For a player whose game has always relied on sharpness — that half-second of acceleration, that feint at the perfect moment — the rust was impossible to hide. Scotland pressed him aggressively, sensing vulnerability, and for a while they were right to.

Then the old instincts began to stir.

As Brazil tightened their grip on the game, Neymar started to find angles and courage in his actions. He drove at the Scottish back line with more conviction, uncorking a fierce effort that forced Angus Gunn into a smart save. His set-piece delivery carried menace again, one corner in particular flashing dangerously across goal and almost bringing a fourth for Ancelotti’s side.

These were not the fireworks of his peak years at Barcelona or Paris Saint-Germain. They were flickers. But they were real, and they mattered.

From Santos struggle to Seleção lifeline

His path back to this stage has been steep and uneven. Returning to Santos was supposed to be a homecoming, a reset. Instead, it became a fight for survival. The club flirted with relegation in the domestic league, and Neymar’s own form and fitness came under relentless scrutiny. Could his body still cope? Could his mind?
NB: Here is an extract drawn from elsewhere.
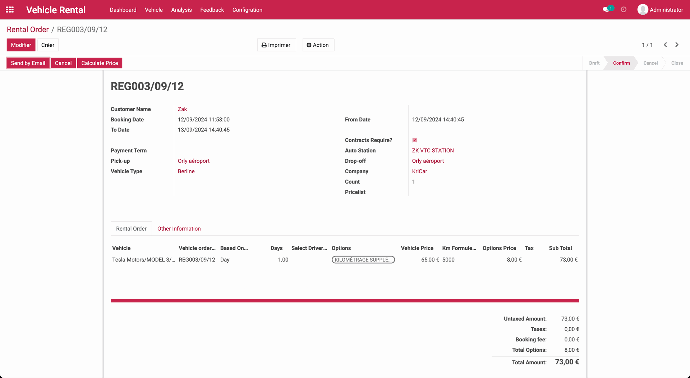Screen dimensions: 690x378
Task: Open the Imprimer print dropdown
Action: pos(276,45)

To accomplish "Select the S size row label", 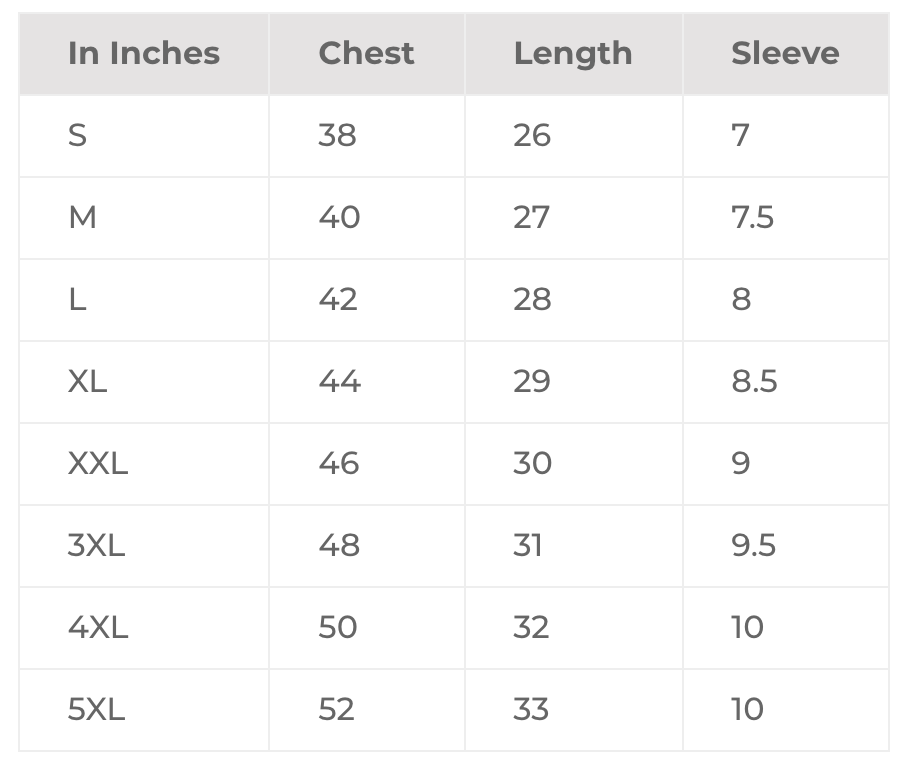I will [x=77, y=135].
Plenty doubted whether he would ever again be a genuine option for Brazil, never mind at a major tournament. Ancelotti did not. The Italian backed his experience, his aura in the dressing room, and the possibility that even a diminished Neymar could still tilt big games in Brazil’s favour.

That faith has not come with a guarantee. This is a different Brazil now, built on a front line that no longer needs Neymar to be its sun and centre. Vinicius Jr, Raphinha and Cunha have carried the attack with energy and verticality, stretching defences and setting the tone from the first whistle. Neymar, for the first time in a decade, walks into a national team where he is not automatically the focal point.

His likely role in the knockout rounds reflects that shift. He is now the luxury option, the supporting actor, the man Ancelotti can unleash in specific moments rather than the one he must build everything around. For a player who has worn the burden of expectation like a second skin, that adjustment may prove as challenging as any rehab session.

Brazil move on – with Neymar in the pack, not above it

On the broader canvas, Brazil did exactly what a tournament favourite is supposed to do. They brushed Scotland aside 3–0, secured top spot in Group C ahead of Morocco and avoided any late drama that might have complicated their path. The blend is clear: fearless youth up front, hardened veterans in key positions, and now, folded back into the mix, a returning superstar still searching for his best self.

The reward is a Round of 32 tie in Houston on Monday, June 29, against the runner-up from Group F — a group loaded with the contrasting threats of the Netherlands, Japan and Sweden. Whoever emerges from that trio will test Brazil in very different ways to Scotland.

For Neymar, the equation is simpler, and far more personal. The tears in Miami marked the end of his exile. What comes next will decide whether this comeback becomes a powerful epilogue or the start of one last meaningful chapter in the yellow shirt.